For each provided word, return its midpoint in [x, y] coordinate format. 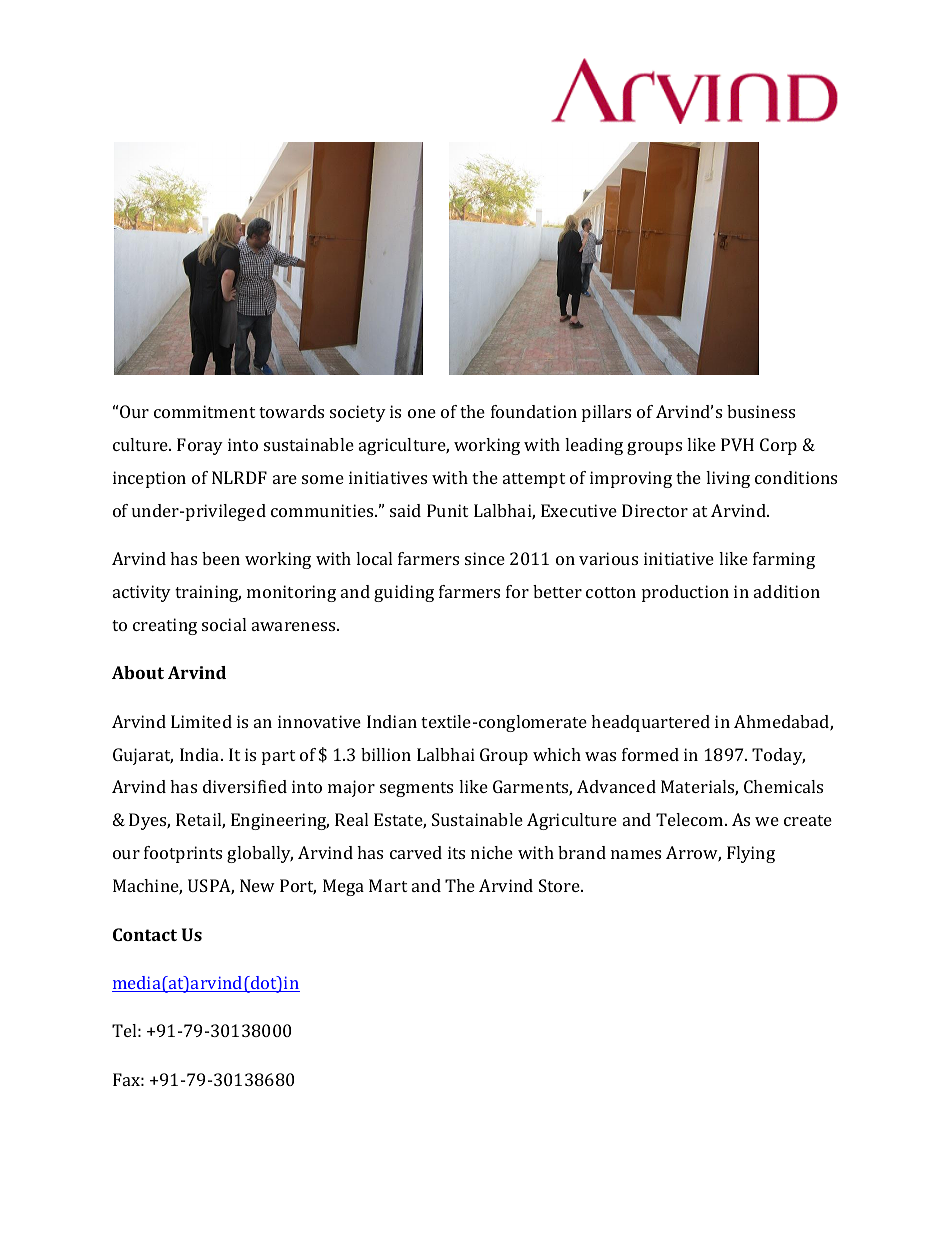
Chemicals [783, 786]
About [138, 672]
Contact [145, 934]
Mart [388, 885]
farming [784, 560]
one [422, 413]
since [485, 558]
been [221, 558]
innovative [319, 721]
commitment [204, 411]
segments [416, 789]
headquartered [650, 723]
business [761, 411]
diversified [245, 786]
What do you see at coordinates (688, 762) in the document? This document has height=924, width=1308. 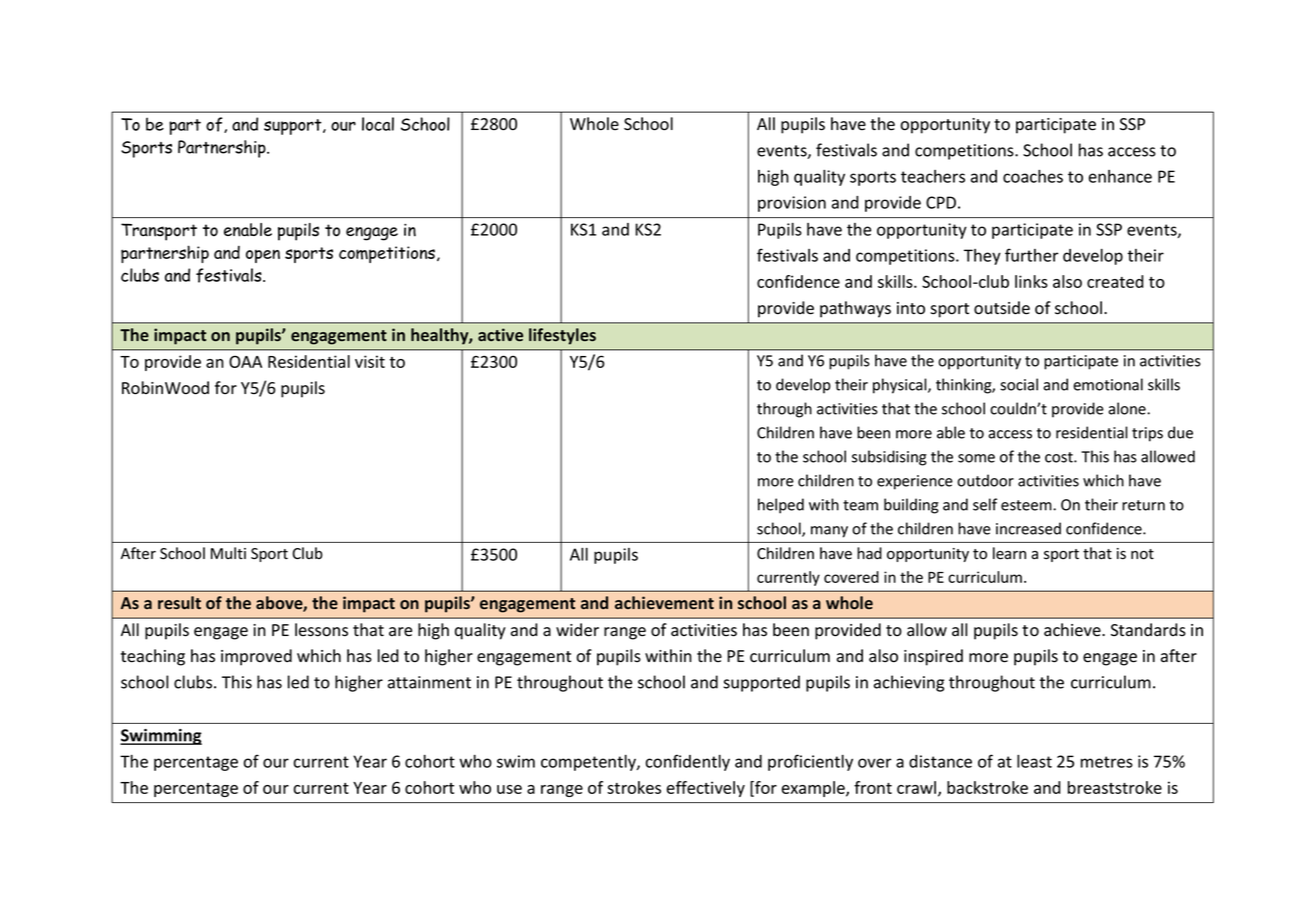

> [Task objective]: Output every line of the records above verbatim, leaving out the pictures.

> [Complete response]:
For each provided word, return its midpoint in [x, y] coordinate format. 
Chemicals [783, 786]
About [138, 672]
Contact [145, 934]
Mart [388, 885]
farming [784, 560]
one [422, 413]
since [485, 558]
been [221, 558]
innovative [319, 721]
commitment [204, 411]
segments [416, 789]
headquartered [650, 723]
business [761, 411]
diversified [245, 786]
What do you see at coordinates (688, 762) in the document? This document has height=924, width=1308. 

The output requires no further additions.